Les signes cliniques de la myopathie atypique apparaissent de manière soudaine.  Les rares signes annonciateurs décrits par les propriétaires de cas furent de l’abattement, une diminution de l’appétit, des signes de colique et de la raideur voire une boiterie.

 La totalité des chevaux souffrant de myopathie atypique présentent de la faiblesse.  Les chevaux sont fréquemment retrouvés couchés au pré, le plus souvent sur leur flanc.  Parfois, ils sont retrouvés morts en pâture alors que la veille, ils ne présentaient aucun comportement anormal.  Des signes de colique sont parfois présents.  Ceux-ci pourraient résulter de la distension de la vessie fréquemment observée par fouiller rectal.  Chez ces chevaux, les signes de colique disparaissent généralement quand le vétérinaire vide la vessie.

 Lorsque le cheval est capable de se déplacer, il présente de la raideur particulièrement marquée au niveau de l’arrière-main.  Il est important de vérifier que les chevaux qui pâturent avec celui qui est atteint ne présentent pas de raideurs anormales car celles-ci peuvent être le signe avant-coureur d’une myopathie atypique.

 Chez les chevaux souffrant de myopathie atypique, le psychisme est généralement déprimé.  Souvent, les chevaux éprouvent une difficulté voire une incapacité à se lever ainsi qu’à rester debout.  Des tremblements musculaires et de la sudation localisés ou généralisés ont été observés.  Ce qui frappe l’esprit des propriétaires c’est que, malgré la gravité des signes cliniques, le cheval veut manger (il tente de grappiller tout brin de paille ou de foin à proximité de sa bouche).  Aucun comportement anormal pouvant être attribué à des troubles nerveux centraux n’a été rapporté (le cheval ne semble pas « déconnecté » de son milieu) hormis, éventuellement, du « pédalage » occasionnel.  Celui-ci pourrait également être un signe de souffrance et/ ou d’anxiété et/ ou du désir de se lever.  Il est à noter qu’en comparaison avec la souffrance observée lors de myopathies induites par l’exercice, la douleur exprimée par les cas confirmés de myopathie atypique peut être considérée comme modérée.  Néanmoins, certains chevaux présentent des signes de souffrance intense difficile à soulager par médication et/ ou vidange d’une vessie distendue (voir précédemment). Dans de rares cas, la myopathie atypique peut être accompagnée d’une colique abdominale.

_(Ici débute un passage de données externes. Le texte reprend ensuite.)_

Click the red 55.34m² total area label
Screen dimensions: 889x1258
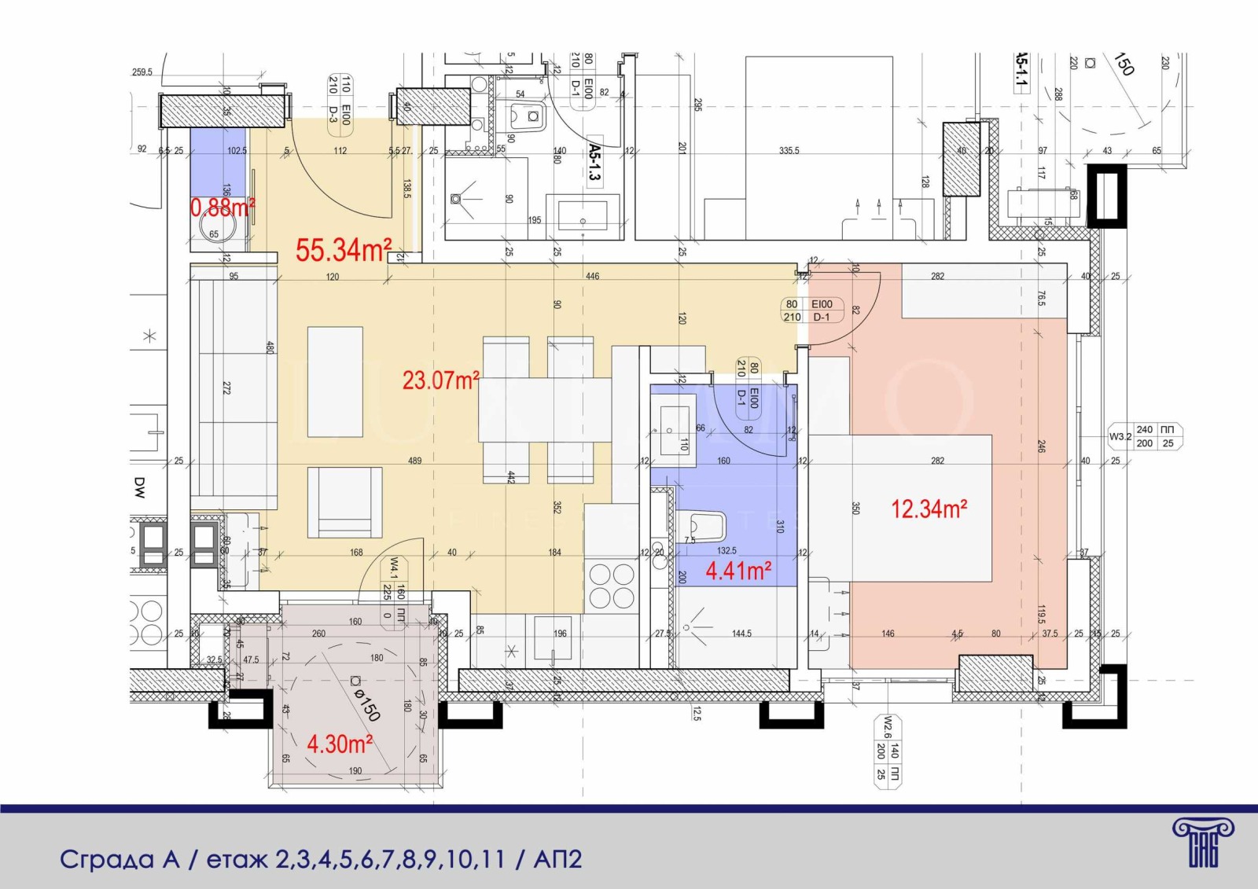[343, 251]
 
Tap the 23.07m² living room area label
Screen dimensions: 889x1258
[440, 380]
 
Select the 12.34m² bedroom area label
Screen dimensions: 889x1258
[929, 509]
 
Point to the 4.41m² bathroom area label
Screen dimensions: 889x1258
[738, 570]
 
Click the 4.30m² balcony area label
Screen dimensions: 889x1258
[339, 744]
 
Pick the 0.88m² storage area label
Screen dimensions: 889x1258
[223, 208]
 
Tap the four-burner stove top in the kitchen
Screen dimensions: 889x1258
[612, 586]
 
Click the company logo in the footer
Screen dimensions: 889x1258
[1202, 842]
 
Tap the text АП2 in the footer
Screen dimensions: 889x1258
[557, 859]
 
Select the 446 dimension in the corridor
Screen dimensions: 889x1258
[592, 276]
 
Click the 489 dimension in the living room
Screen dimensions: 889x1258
[414, 461]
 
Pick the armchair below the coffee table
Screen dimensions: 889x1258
[344, 502]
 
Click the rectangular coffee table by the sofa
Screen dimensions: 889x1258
[335, 382]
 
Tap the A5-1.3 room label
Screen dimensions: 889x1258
[594, 161]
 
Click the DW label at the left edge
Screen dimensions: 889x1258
[139, 487]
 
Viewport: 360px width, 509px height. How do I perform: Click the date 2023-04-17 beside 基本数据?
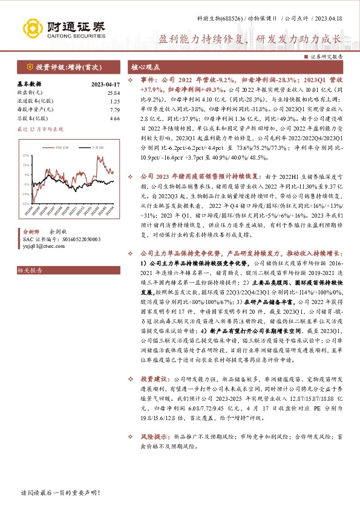point(105,84)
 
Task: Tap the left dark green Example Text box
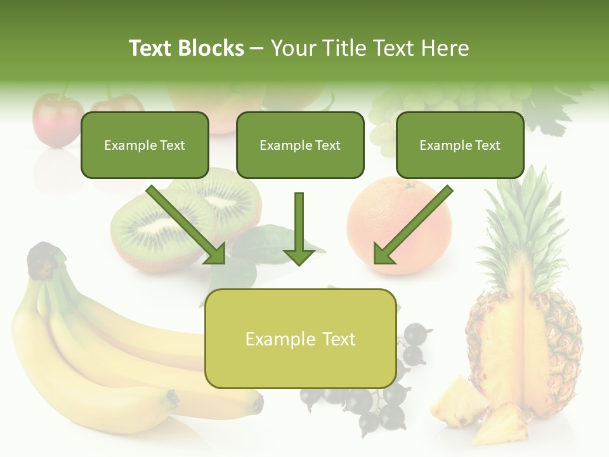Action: pos(145,145)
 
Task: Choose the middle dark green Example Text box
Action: pos(300,145)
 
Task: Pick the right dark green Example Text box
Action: pos(460,145)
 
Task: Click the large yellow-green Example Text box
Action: pos(300,339)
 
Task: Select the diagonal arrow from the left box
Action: pos(187,225)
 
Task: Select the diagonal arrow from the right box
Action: pos(412,225)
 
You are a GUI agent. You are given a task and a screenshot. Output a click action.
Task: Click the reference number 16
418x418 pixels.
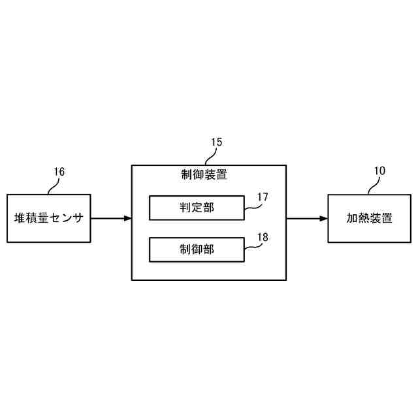tap(59, 172)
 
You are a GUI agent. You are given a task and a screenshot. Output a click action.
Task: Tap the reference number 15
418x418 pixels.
tap(217, 141)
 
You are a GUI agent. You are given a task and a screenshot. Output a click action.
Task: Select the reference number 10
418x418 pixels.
tap(379, 171)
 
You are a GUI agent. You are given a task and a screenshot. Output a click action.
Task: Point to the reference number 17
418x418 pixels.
tap(263, 196)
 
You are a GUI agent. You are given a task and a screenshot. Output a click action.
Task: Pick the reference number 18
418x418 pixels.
tap(263, 237)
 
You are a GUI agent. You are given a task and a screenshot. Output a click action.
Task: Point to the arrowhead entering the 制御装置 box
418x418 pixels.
tap(127, 218)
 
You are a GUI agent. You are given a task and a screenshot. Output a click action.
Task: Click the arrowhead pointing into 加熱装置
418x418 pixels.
tap(323, 218)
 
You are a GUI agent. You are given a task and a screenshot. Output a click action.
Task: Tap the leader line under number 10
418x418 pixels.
tap(372, 185)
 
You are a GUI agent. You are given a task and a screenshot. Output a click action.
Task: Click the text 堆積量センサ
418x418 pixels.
tap(48, 218)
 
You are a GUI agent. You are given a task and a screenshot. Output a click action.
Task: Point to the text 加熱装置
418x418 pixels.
tap(370, 218)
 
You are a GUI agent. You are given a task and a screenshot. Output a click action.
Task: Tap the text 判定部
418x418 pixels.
tap(197, 208)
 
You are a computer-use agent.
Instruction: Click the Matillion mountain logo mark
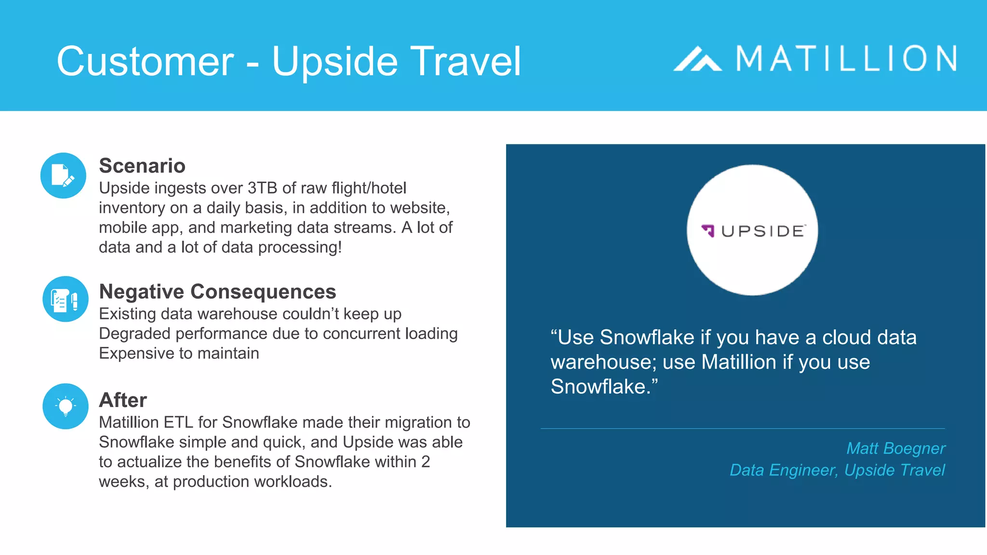(x=697, y=59)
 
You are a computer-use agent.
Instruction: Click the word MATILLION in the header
(x=846, y=59)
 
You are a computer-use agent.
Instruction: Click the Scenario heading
(x=142, y=166)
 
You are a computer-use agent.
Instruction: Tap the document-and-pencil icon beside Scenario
(x=63, y=175)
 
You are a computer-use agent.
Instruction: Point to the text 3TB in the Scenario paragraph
(x=263, y=188)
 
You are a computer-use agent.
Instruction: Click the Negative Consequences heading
(x=217, y=291)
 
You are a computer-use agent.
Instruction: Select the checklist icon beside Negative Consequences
(x=65, y=299)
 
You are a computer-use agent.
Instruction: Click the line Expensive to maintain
(x=179, y=353)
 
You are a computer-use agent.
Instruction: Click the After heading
(x=123, y=400)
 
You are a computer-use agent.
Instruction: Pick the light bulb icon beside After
(x=65, y=406)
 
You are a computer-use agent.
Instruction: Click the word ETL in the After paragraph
(x=178, y=422)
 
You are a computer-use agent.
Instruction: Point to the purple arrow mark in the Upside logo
(x=708, y=231)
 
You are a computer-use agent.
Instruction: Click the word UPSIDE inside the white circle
(x=763, y=231)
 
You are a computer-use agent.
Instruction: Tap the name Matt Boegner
(x=895, y=449)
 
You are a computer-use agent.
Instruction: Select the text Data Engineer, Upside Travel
(x=837, y=470)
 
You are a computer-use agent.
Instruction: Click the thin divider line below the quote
(x=742, y=428)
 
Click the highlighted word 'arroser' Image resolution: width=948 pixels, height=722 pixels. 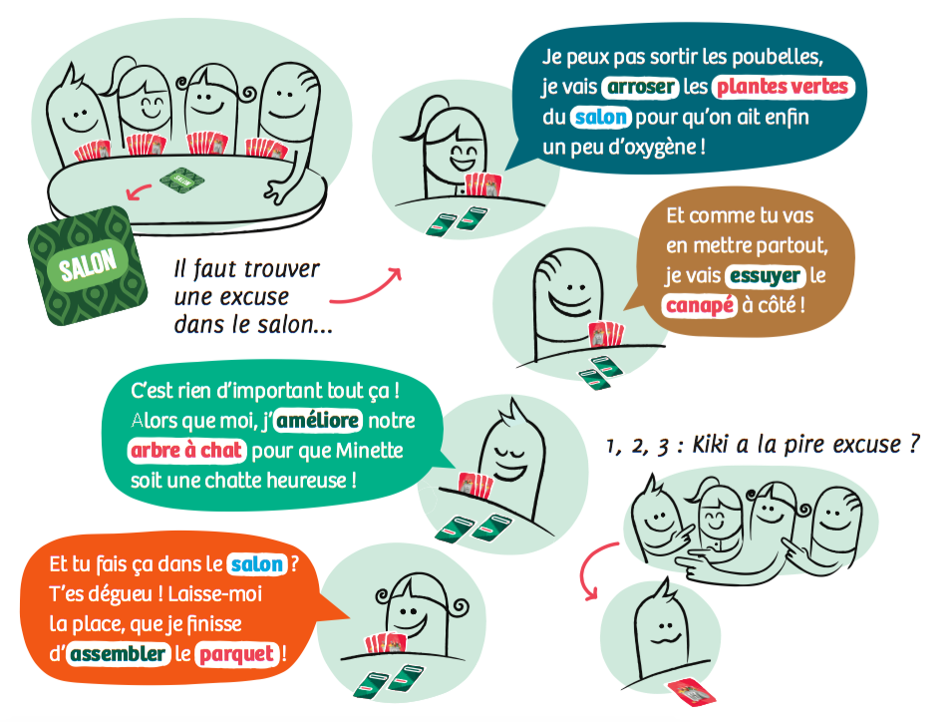pos(641,87)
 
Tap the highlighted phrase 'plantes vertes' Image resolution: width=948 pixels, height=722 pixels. pos(783,87)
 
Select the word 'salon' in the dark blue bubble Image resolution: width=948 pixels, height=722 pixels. pos(600,117)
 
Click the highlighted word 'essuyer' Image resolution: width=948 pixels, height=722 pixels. pos(766,276)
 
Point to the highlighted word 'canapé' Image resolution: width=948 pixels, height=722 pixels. pos(699,305)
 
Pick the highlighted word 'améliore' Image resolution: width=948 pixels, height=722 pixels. pos(318,420)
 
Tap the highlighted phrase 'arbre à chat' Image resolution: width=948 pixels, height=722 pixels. pos(186,450)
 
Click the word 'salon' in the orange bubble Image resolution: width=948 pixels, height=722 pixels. pos(257,564)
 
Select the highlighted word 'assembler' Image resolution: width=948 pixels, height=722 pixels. pos(118,653)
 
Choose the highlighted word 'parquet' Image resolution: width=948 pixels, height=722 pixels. pos(236,654)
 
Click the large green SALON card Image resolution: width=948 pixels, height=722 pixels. pos(88,266)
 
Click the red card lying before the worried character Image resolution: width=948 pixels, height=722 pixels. pos(691,691)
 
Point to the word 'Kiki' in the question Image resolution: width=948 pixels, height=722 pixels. pos(711,445)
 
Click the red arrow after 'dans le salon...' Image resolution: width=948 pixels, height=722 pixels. pos(366,288)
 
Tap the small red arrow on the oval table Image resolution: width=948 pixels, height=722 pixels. pos(139,192)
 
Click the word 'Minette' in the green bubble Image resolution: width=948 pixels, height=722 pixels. pos(370,451)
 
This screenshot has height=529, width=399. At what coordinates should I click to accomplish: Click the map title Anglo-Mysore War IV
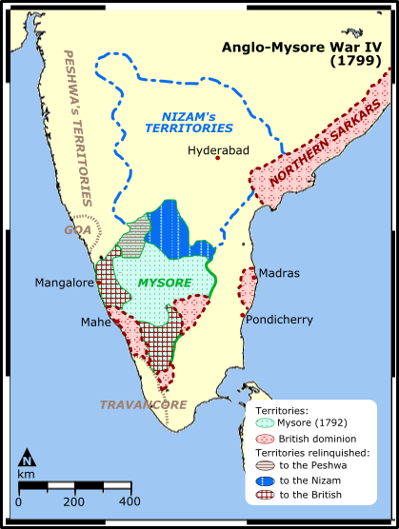[302, 46]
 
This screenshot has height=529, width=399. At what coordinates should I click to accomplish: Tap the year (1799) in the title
[356, 60]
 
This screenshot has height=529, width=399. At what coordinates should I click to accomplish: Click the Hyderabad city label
[218, 150]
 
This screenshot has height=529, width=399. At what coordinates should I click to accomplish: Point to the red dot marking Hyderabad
[218, 160]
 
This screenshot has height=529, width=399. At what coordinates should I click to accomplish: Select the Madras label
[279, 273]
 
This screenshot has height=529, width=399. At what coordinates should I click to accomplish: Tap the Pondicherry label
[279, 320]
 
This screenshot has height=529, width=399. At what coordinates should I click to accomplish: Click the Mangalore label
[64, 283]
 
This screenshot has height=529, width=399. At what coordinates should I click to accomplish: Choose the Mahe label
[96, 323]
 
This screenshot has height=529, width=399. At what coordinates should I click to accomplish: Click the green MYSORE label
[164, 283]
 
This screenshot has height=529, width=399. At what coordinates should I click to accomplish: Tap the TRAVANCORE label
[143, 405]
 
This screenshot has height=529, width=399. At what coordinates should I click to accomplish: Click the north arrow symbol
[28, 459]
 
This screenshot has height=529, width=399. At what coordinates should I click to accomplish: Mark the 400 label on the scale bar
[129, 500]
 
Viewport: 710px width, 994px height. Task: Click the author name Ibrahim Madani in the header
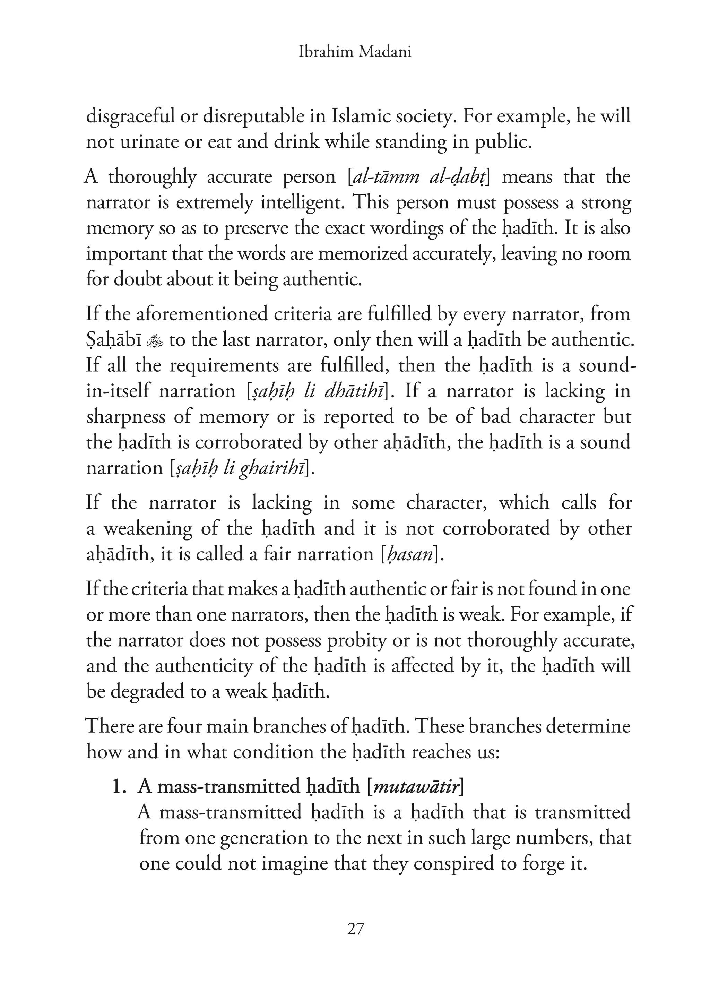pyautogui.click(x=355, y=52)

 L’émission d’urine anormalement foncée est probablement le signe le plus spécifique de la myopathie atypique.  Munissez-vous d’un seau dans l’éventualité où le cheval urinerait : vous aiderez ainsi grandement votre vétérinaire à réaliser le diagnostic (« Attitude face à un cas de myopathie : Mesures à prendre par le propriétaire »).

Les muqueuses buccales sont congestives (anormalement rouges) ou plus occasionnellement, cyanosées (apparaissent mauves).  La prise de température révèle généralement une hypothermie très sévère (température rectale en dessous de 36°C alors que chez le cheval, celle-ci doit être située entre 37 et 38°C).  Cette hypothermie est favorisée par le fait que les chevaux sont immobiles, à même le sol, alors que la température extérieure est fréquemment basse (la majorité des cas se déclarant en automne et au début du printemps).

Souvent, le cheval présente des difficultés respiratoires qui s’accentuent avec le temps.  La fréquence cardiaque est souvent augmentée (> 60 battements/ minute à la place de 40 battements/ minute pour un cheval au repos) tandis que la fréquence respiratoire l’est parfois.  Les bruits digestifs sont généralement d’intensité normale.